Raised by her lesbian mother, Michelle Hope grew to understand some of the hardships her mother experienced as well her own growing up as a biracial child in Indiana during the ’80s and ’90s.
Her experiences led her to become a sex educator in efforts to expand society’s perceptions of sex and break down barriers that contribute to stigmas about sexuality.
“It is our duty to fight for our people and what was instilled in me was you do what’s right,” she said. “ Love is love and all people should have access to education so they can take care of themselves the best way they know how.”
“Sexuality is from the womb to the tomb. When it comes to sexuality and sex education or even conversations about sex, we tend to think it should be reserved for a specific time, place and age and that’s actually not right. We start applying sexuality onto an individual before they’re even born [and] when we have a gender reveal party. But gender identity may shift as we mature, may change, may evolve [and] may expand beyond the binary of ‘boy’ or ‘girl,’” Hope said.
In her work, she expands on the fluidity of sexuality and believes sex education should be taught at all ages but be appropriate at the same time. Lessons in anatomy, she says, remain vital for children to understand not only how their body functions but also that their body is theirs.
“I think we oversimplify sex. When it comes to that three-letter word, we have to remember that it is a loaded word for a lot of people but it shouldn’t be. I look at sexuality as something that is integral to our everyday lives,” she said.
Wholistic sexuality is what Hope believes connects the biological, psychological, sociological and spiritual variables to one’s understanding of themself as it connects to the self-perception of body image, gender identity and how a person views relationships.

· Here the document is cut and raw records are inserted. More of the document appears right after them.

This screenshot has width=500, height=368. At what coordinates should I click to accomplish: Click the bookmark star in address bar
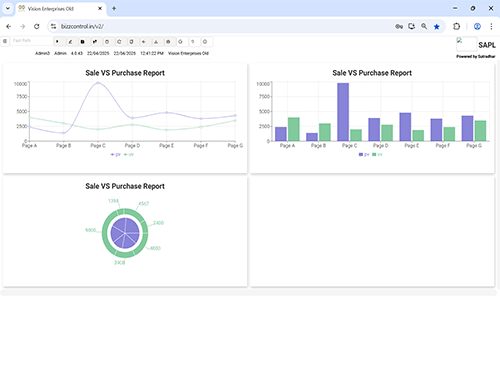point(436,27)
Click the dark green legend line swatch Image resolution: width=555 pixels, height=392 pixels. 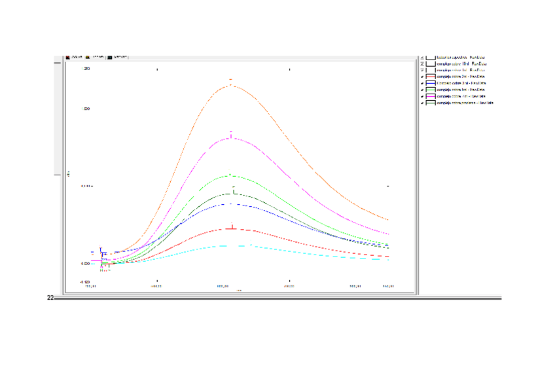point(431,103)
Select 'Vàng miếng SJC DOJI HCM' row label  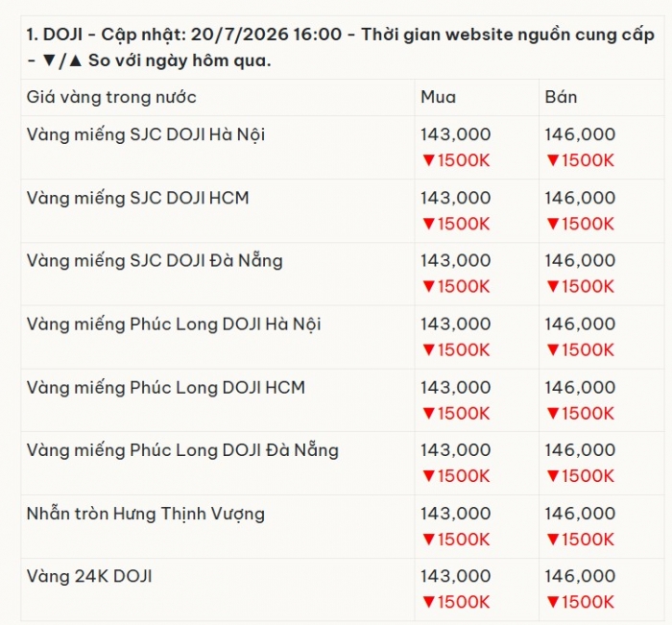[137, 198]
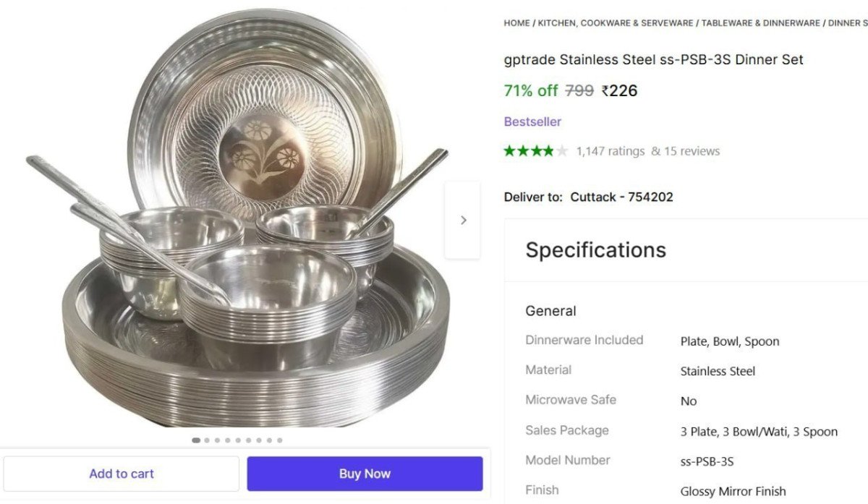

“I often think that maybe there would be less stigma if we didn’t just stop at sex but instead looked at it through the lens of how sexuality implicates our whole lives,” Hope said.
She points to current legislation in the Commonwealth for illustrative purposes.
In Virginia, “schools have the authority to choose or approve curriculum for sexual health education and STD Prevention instruction” according to the Centers of Disease Control and Prevention’s (CDC) Analysis of State Health Education Laws Virginia Summary Report. Additionally, the summary report notes that “instruction regarding contraception is not addressed” in Virginia law. Abstinence counts as a required topic that must be addressed during sex education instruction.
In Maryland, the analysis states that the curriculum for sex education being medically accurate is not included in the state’s laws. The only common attributes of effective school-based sexual health education noted in the CDC analysis included in Maryland’s state laws: the curriculum must be delivered by trained instructors and parents/stakeholders be “involved in the review, development and/or approval of curriculum.”
In the District, instruction regarding contraception is required to be addressed as a topic during sex education instruction alongside STD prevention, according to the CDC analysis. Abstinence does not count as a topic that must be addressed based on District laws.
But what about perceptions of STDs?
Hope believes the stigma associated with sexually transmitted infections is dangerous because of the way it is perceived and labeled, which she says “puts more people at risk because it de-centers proactive protection, communication and relationship building which are actually what’s needed to protect against infections and creates a false sense of safety by those not engaging in certain sexual activity.”
“I think the danger of this kind of conflation and stigma is that it labels certain people and certain sexual activity as riskier or more susceptible to disease than others. When people are labeled this way, it puts them at risk of being attacked, isolated and unprotected because of an actual or perceived affiliation with an identity group,” Hope said.